Pull the text lines from every row below and reproduce them word for word. Leave out the pictures.
___ Raw data
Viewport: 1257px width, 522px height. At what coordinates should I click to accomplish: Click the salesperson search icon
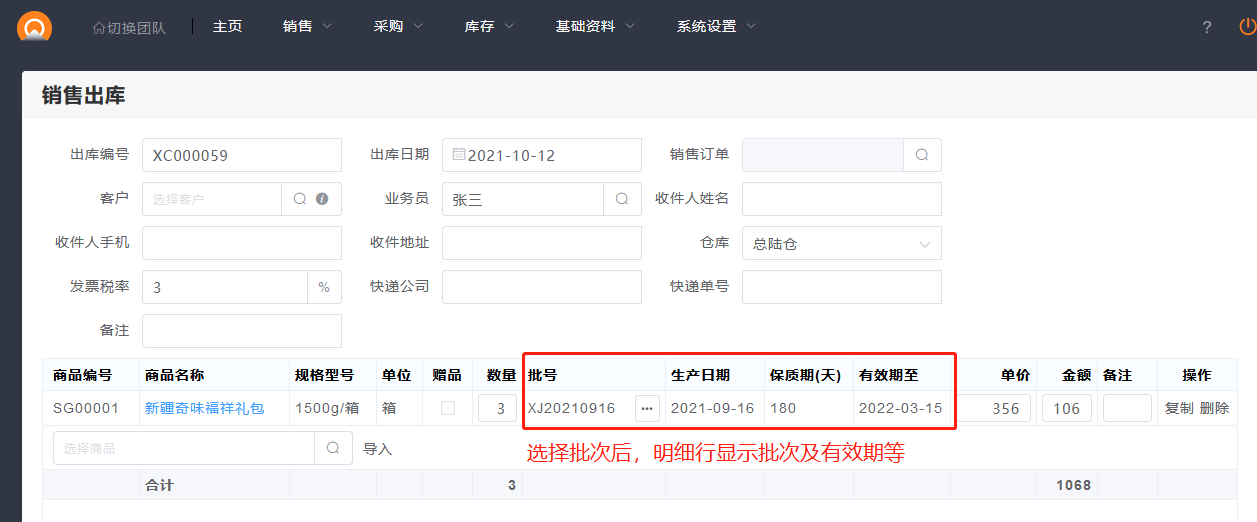[x=622, y=199]
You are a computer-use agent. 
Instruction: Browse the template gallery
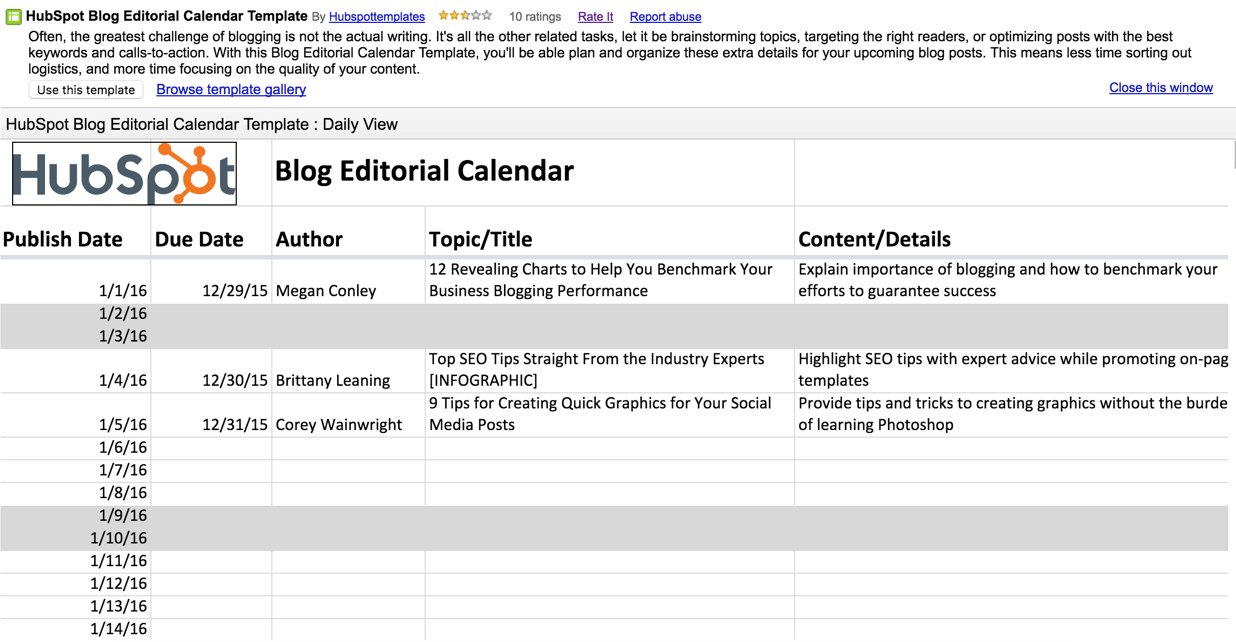pyautogui.click(x=231, y=90)
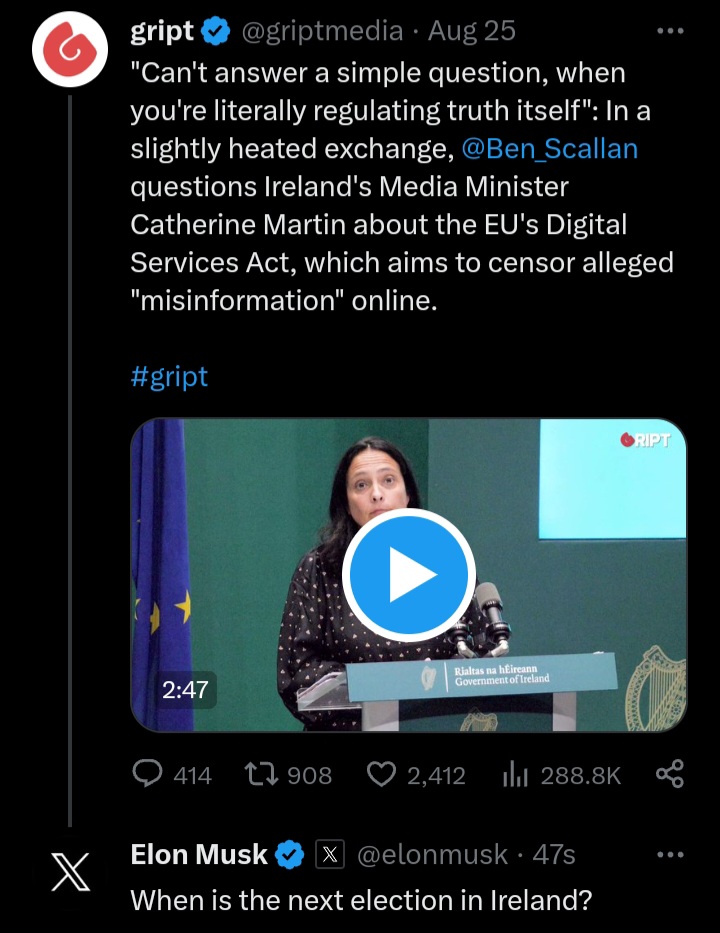This screenshot has width=720, height=933.
Task: Click the 2:47 video duration label
Action: [x=185, y=690]
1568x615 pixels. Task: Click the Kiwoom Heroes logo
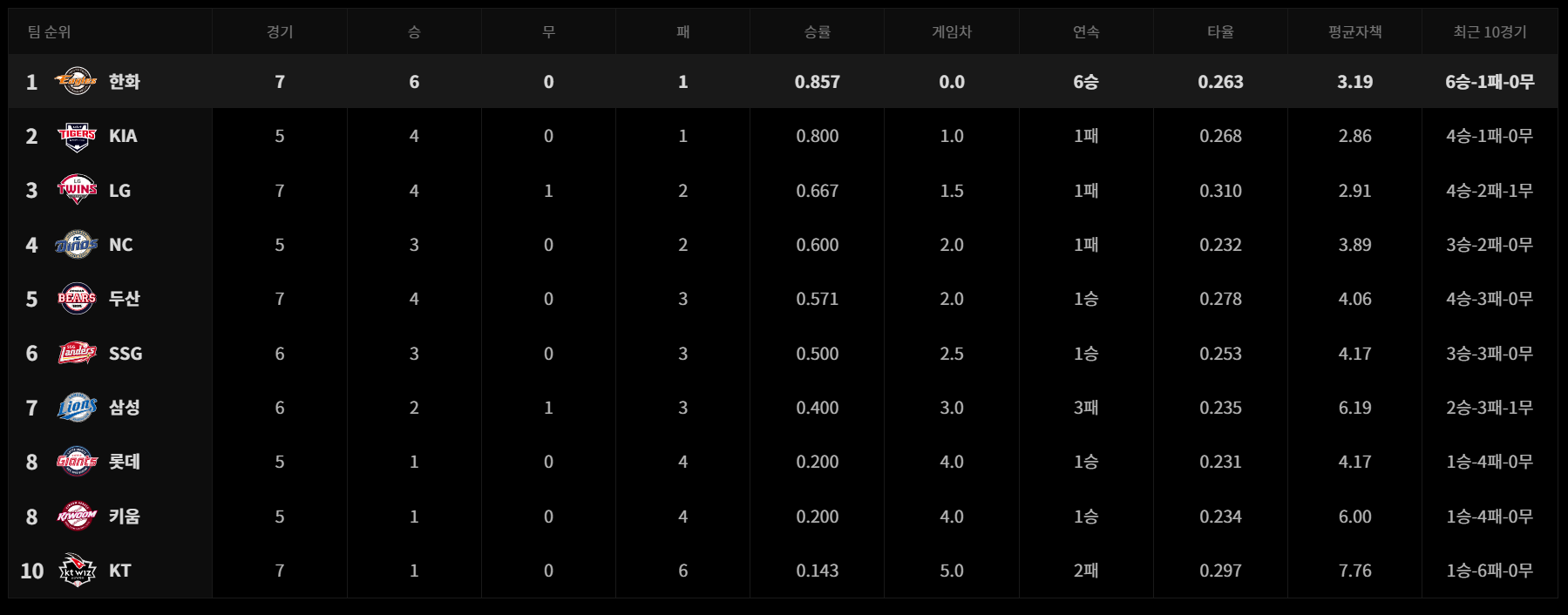(77, 517)
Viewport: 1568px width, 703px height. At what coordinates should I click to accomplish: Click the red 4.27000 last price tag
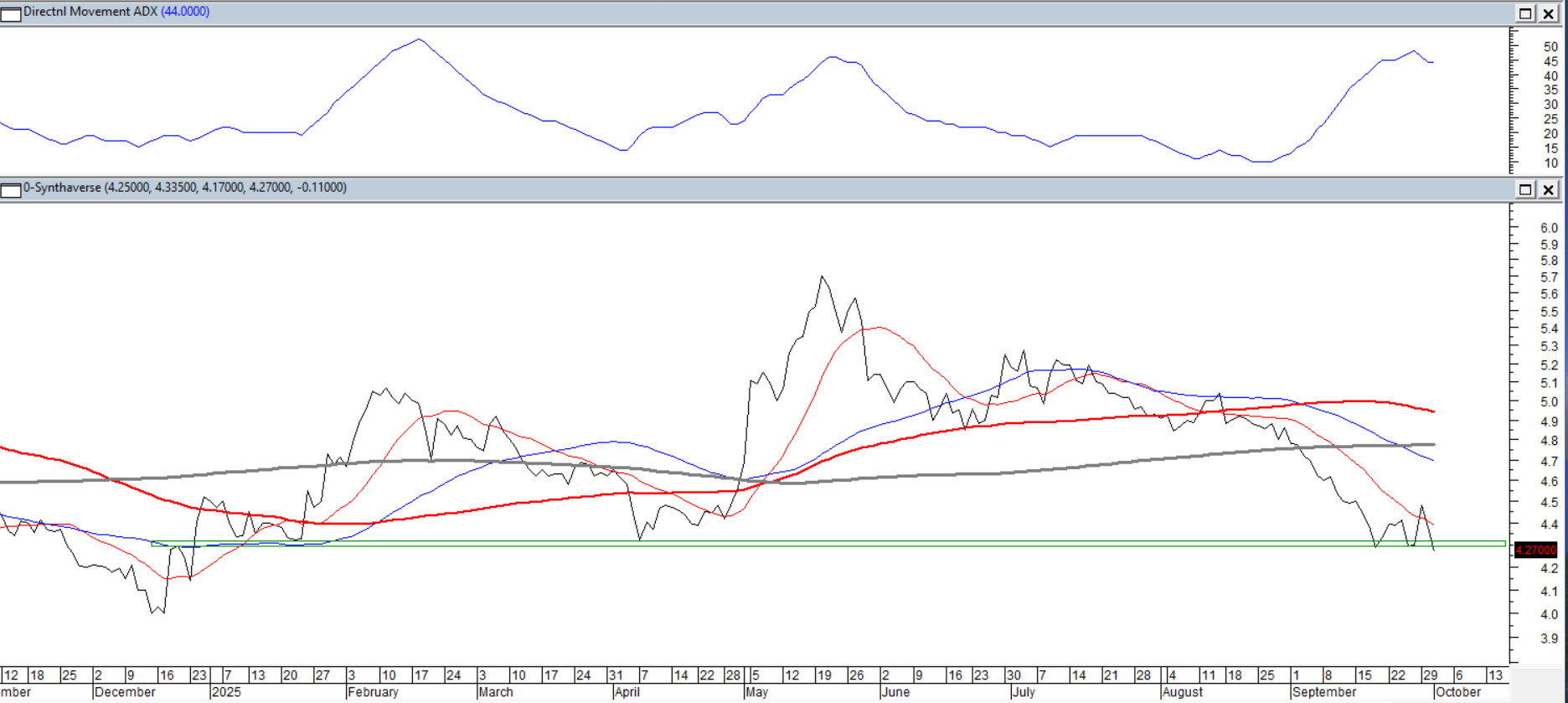point(1535,551)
______
◆ The completed task:
Viewport: 1257px width, 522px height. At what coordinates should I click to accomplish: Click the salesperson search icon
[x=622, y=199]
You are a computer-use agent. 
Instruction: Browse the template gallery
pyautogui.click(x=231, y=90)
This screenshot has width=720, height=933.
Task: Click the 2:47 video duration label
Action: [x=185, y=690]
1568x615 pixels. Task: Click the Kiwoom Heroes logo
(77, 517)
Viewport: 1568px width, 703px height. At what coordinates should I click to accomplish: Click the red 4.27000 last price tag
point(1535,551)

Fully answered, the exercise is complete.